Cada día nos convencemos más que uno de los principales problemas que nos aqueja es el de la corrupción en todos los niveles del Estado, no es exclusividad de una institución o un sector, es un problema que nos incumbe a todos; este problema se agudiza cuando está vinculado a las esferas del Gobierno, pues son ellos quienes deben combatir este flagelo, pero en algunos casos son los actores principales, los apoyan o los avalan con excusas –en la mayoría de los casos- inexplicables.
Mientras la corrupción no sea desterrada, no podremos avanzar como país. Con mucha pena observamos que la ley no es igual para todos y esta debe ser cumplida y respetada por las autoridades que se encargan de hacerla cumplir y de los ciudadanos que se encargan de cumplirla.
En las últimas semanas se han suscitado hechos que acrecientan la desconfianza en las autoridades, podemos citar la sentencia a la congresista Cecilia Chacón, quien con todo derecho ha salido a cuestionar el fallo, manifestando que ha sido sentenciada sin que prueben la comisión del delito.

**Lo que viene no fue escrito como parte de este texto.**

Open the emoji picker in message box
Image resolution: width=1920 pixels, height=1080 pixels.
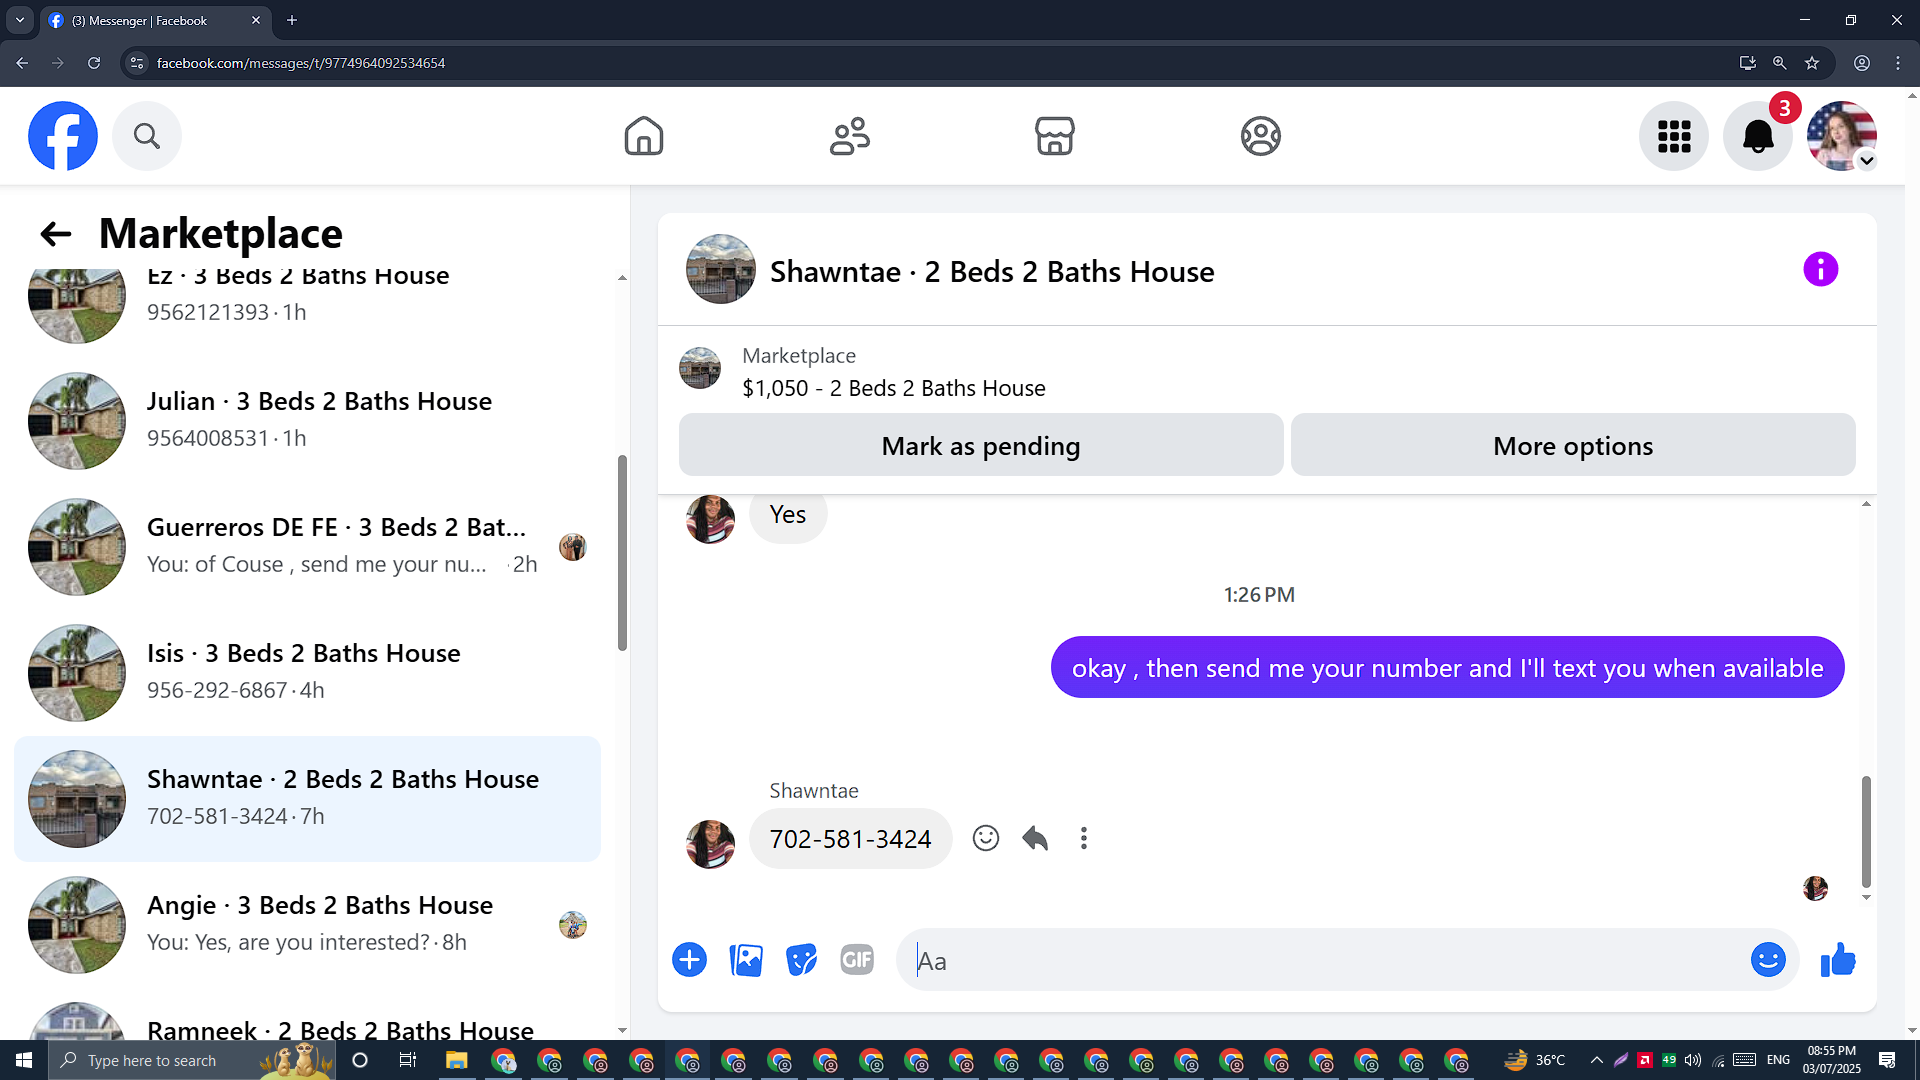pyautogui.click(x=1767, y=960)
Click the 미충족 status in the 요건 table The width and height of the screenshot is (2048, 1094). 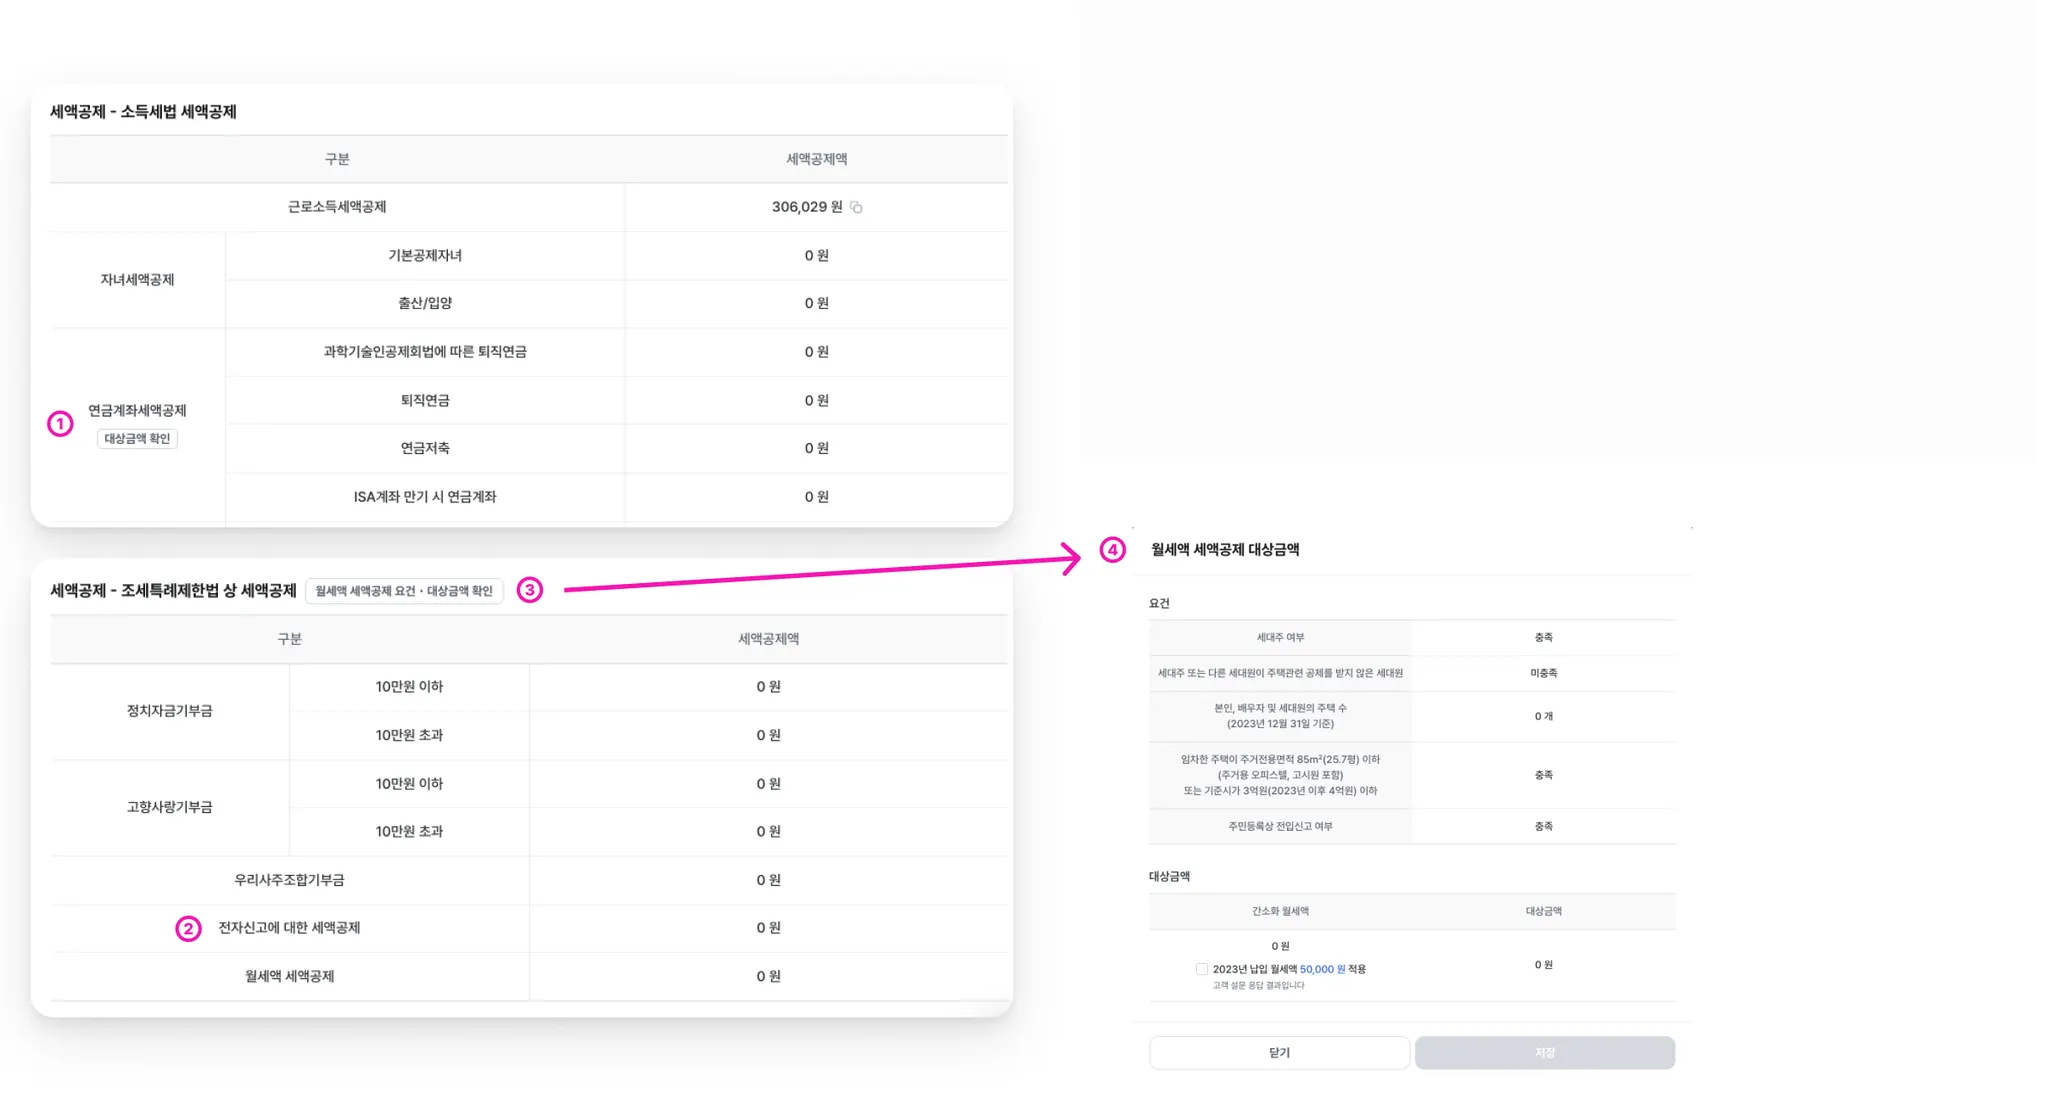click(1543, 673)
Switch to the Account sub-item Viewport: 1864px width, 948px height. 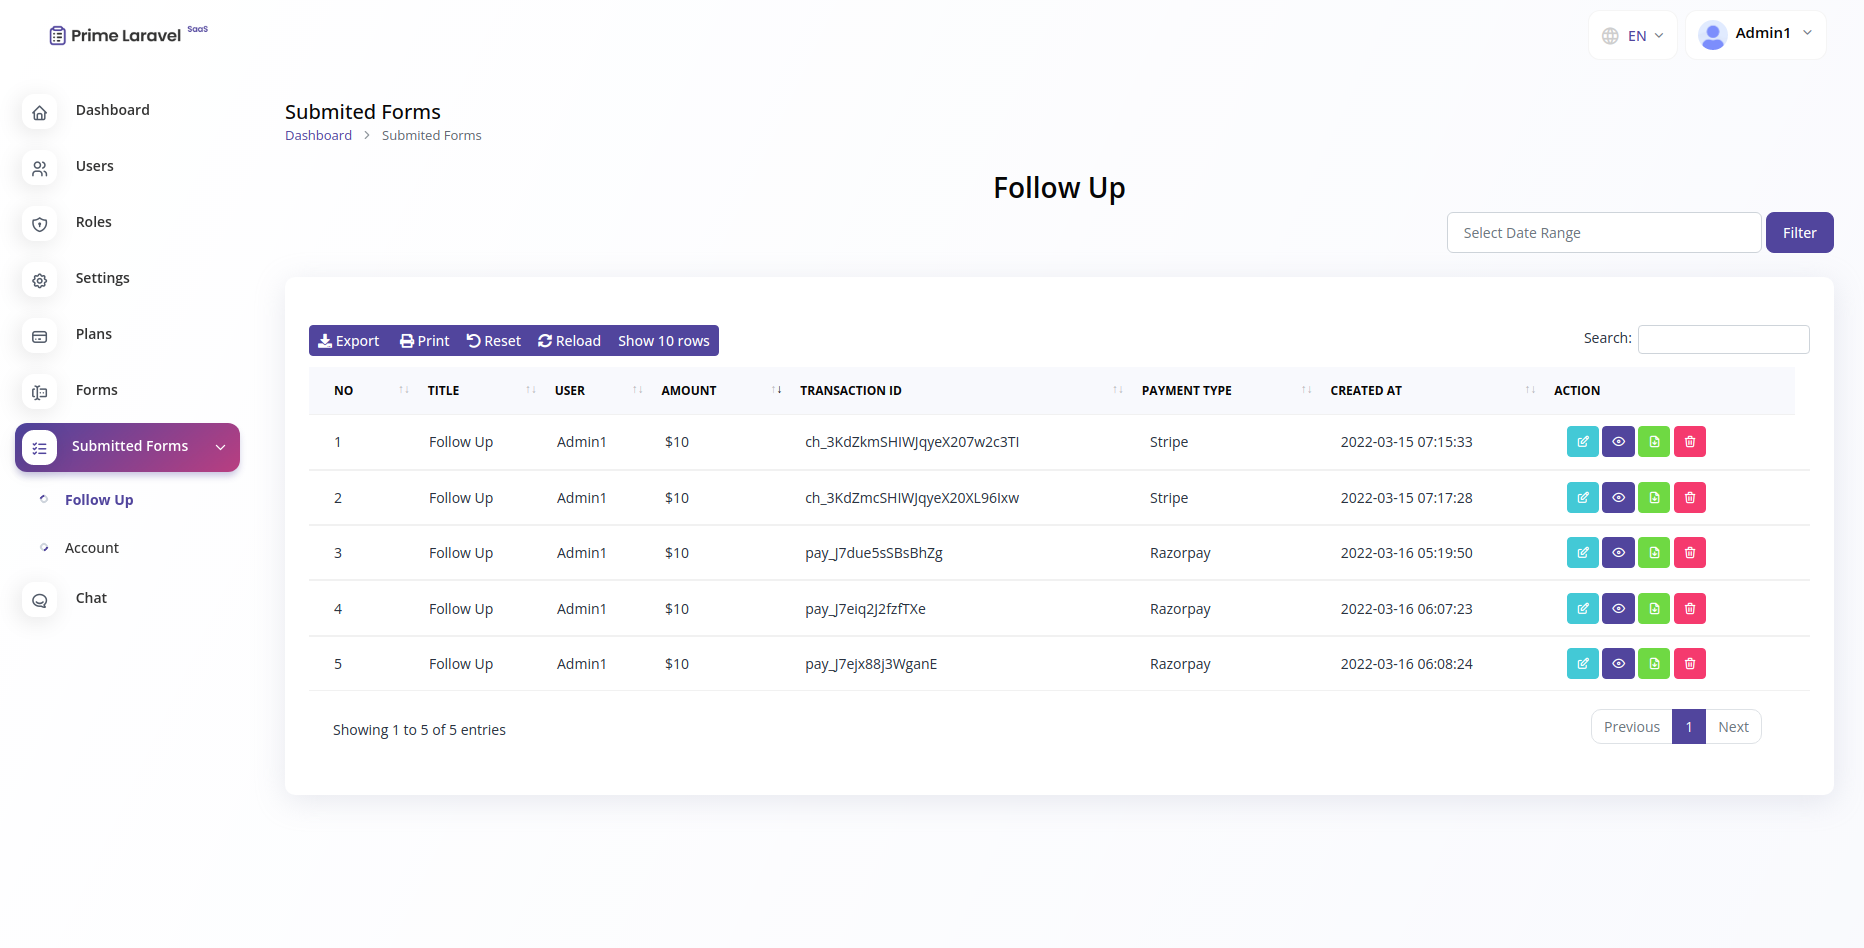(91, 547)
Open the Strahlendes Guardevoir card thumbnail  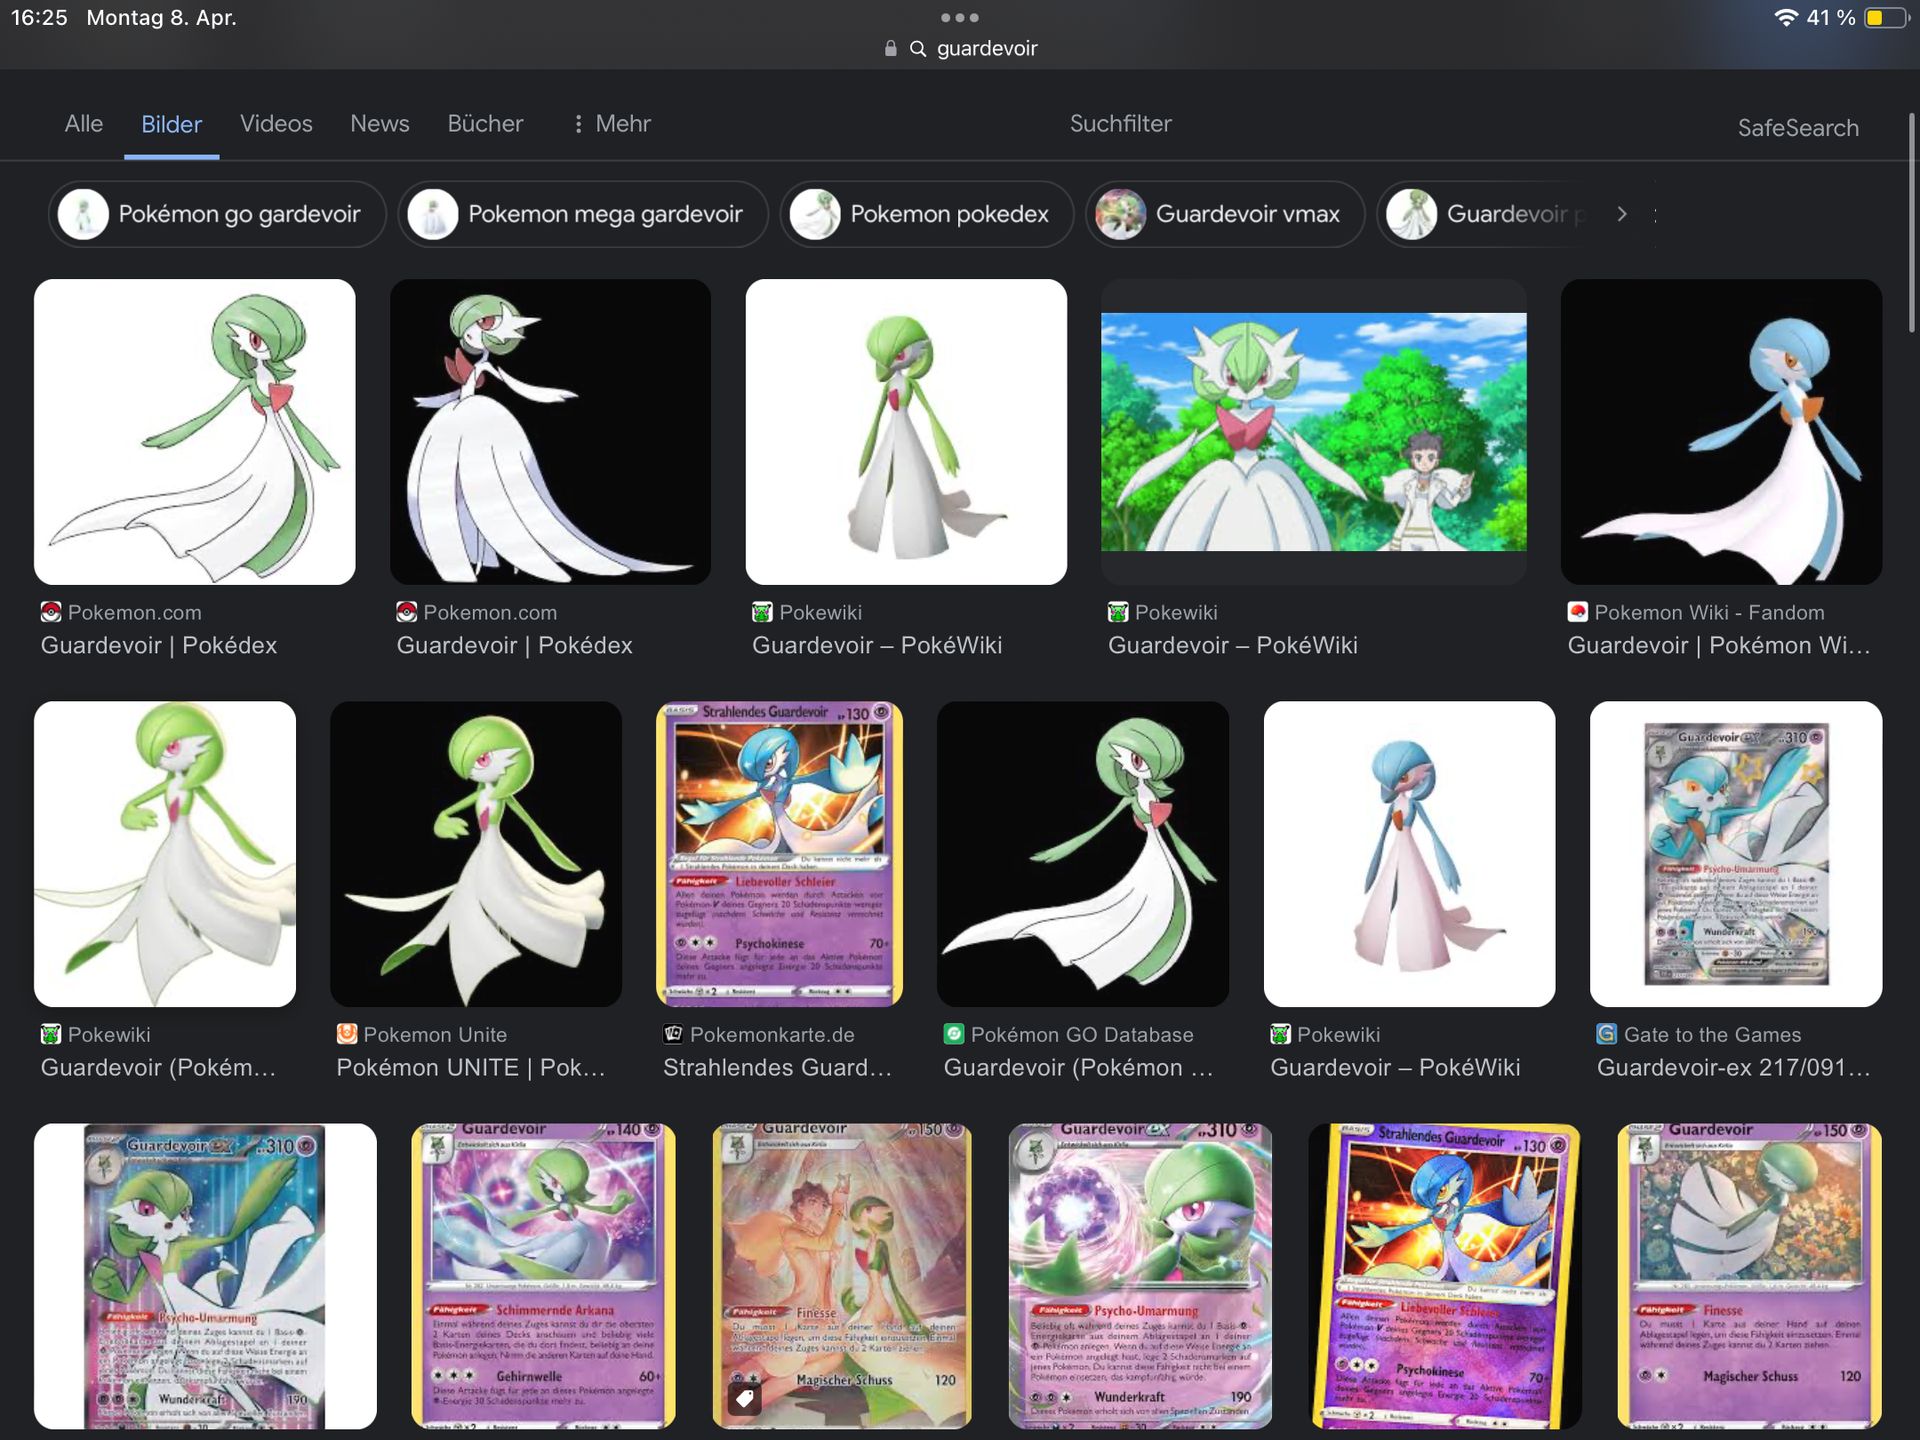click(779, 853)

Similar caso es el del legislador Amado Romero, a quien tristemente se le ha bautizado como “Comeoro”, cuando el Poder Judicial solicitó autorización al Congreso para levantar su secreto bancario simplemente fue denegado, pese a los antecedentes y claros indicios.
A lo expuesto podríamos agregar el tema de las salidas del hermano del presidente de la República del penal Piedras Gordas en diciembre. Según imágenes difundidas por los medios, no obedecieron a problemas de salud, sino más bien a su condición de familiar del mandatario. Esperamos sinceramente una explicación –coherente- acerca de este suceso.